◆ **Excerpt**:
INsite Magazine

Tuesday, October 6, 2009

SuChin Pak Vies for Diversity

Rushing in at 7:50pm, I half-feared there would be no seats left for MTV reporter SuChin Pak's speech at the University of Florida last night. Not the case. It also wasn't the case that the event actually started at 8pm, or that this would be the casual college soiree I envisioned. Usually one to to be over frilled-and-thrilled at events, this time my cotton floral dress, industrial raincoat and combat boots made me feel underdressed. The room was filled with perfectly shiny-haired girls and boys paying their respects to SuChin in suits, skirts, button-downs and power dresses. I slid inconspicuously toward the back row , attempting to blend into the group of jeans-and-tee clad freshman who clearly didn't get the business-attire memo either.

After about 30 minutes of people-watching, the projector flickered, and a video flashed. The video featured an array of young Asian Americans, presumably all of whom sat in the crowd (given all the cheering at each new face). Paired with ominous music and serious faces, each person delivered a quick one-liner about the struggles of being Asian American. I didn't realize this was such an issue. I thank myself for coming, and coming face-to-face with the issue that despite all our social equality advances, minority groups still face adversity, even on campus. Although SuChin Pak is from Korea, it hadn't dawned on me that this might be part of an Asian American awareness/celebration effort.

◆ **Supplied records**:

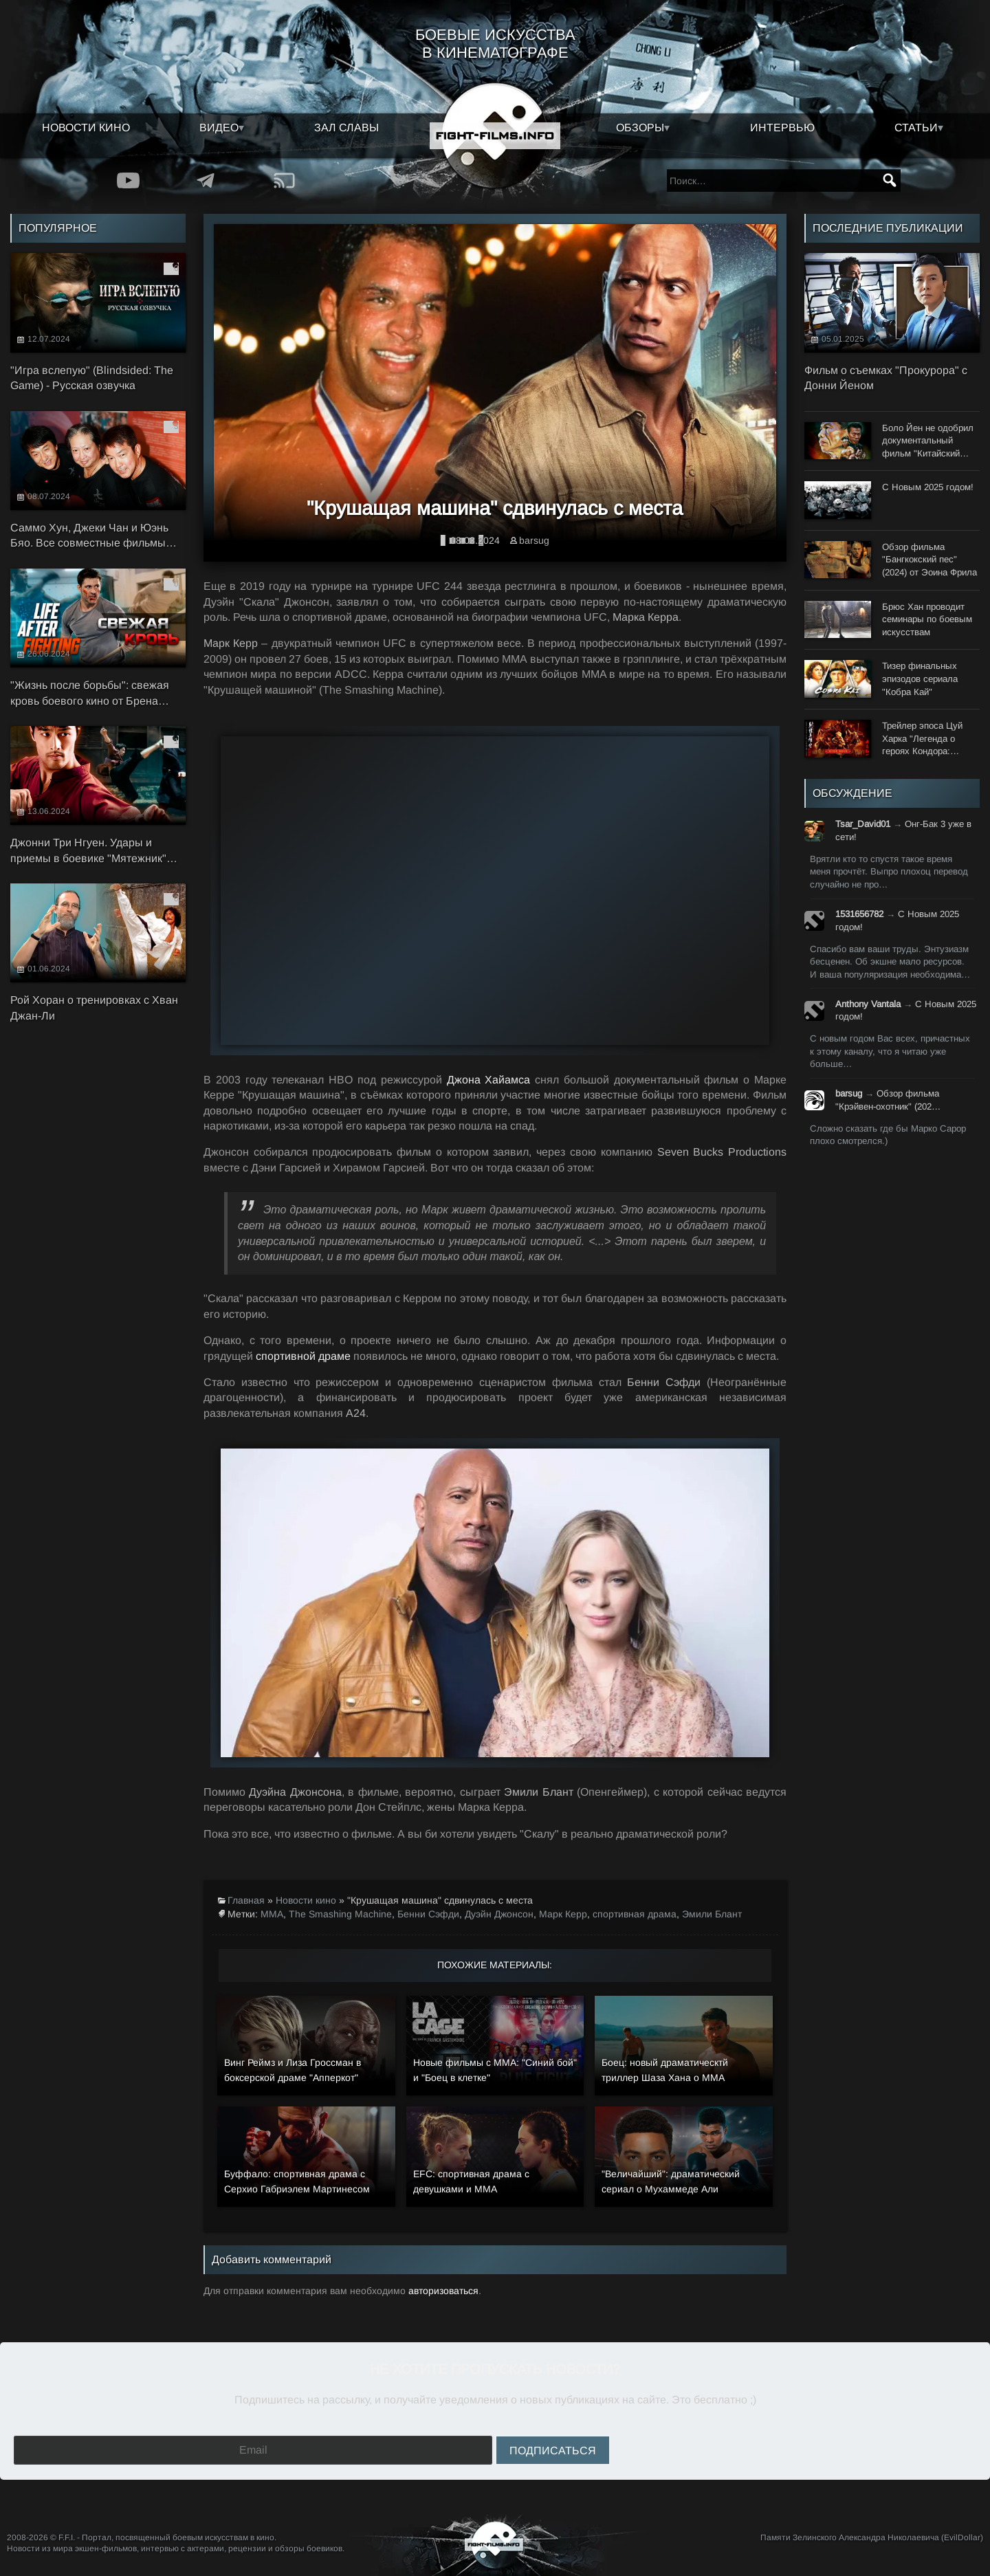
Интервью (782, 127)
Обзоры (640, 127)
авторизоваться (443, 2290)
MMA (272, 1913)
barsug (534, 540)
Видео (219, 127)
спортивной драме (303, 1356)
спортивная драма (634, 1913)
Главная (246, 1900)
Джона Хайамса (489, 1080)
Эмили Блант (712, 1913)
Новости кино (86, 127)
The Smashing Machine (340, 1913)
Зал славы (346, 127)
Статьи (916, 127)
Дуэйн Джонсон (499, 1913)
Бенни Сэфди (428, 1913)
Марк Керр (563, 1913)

◆ **Stated task**:
Please answer these questions from the SuChin Pak article:
(a) At what time did the writer rush in?
(b) What three items of clothing did the writer wear?
(c) About how long did the people-watching last before the projector flickered?

◆ **Task solution**:
(a) 7:50pm
(b) A cotton floral dress, an industrial raincoat and combat boots
(c) About 30 minutes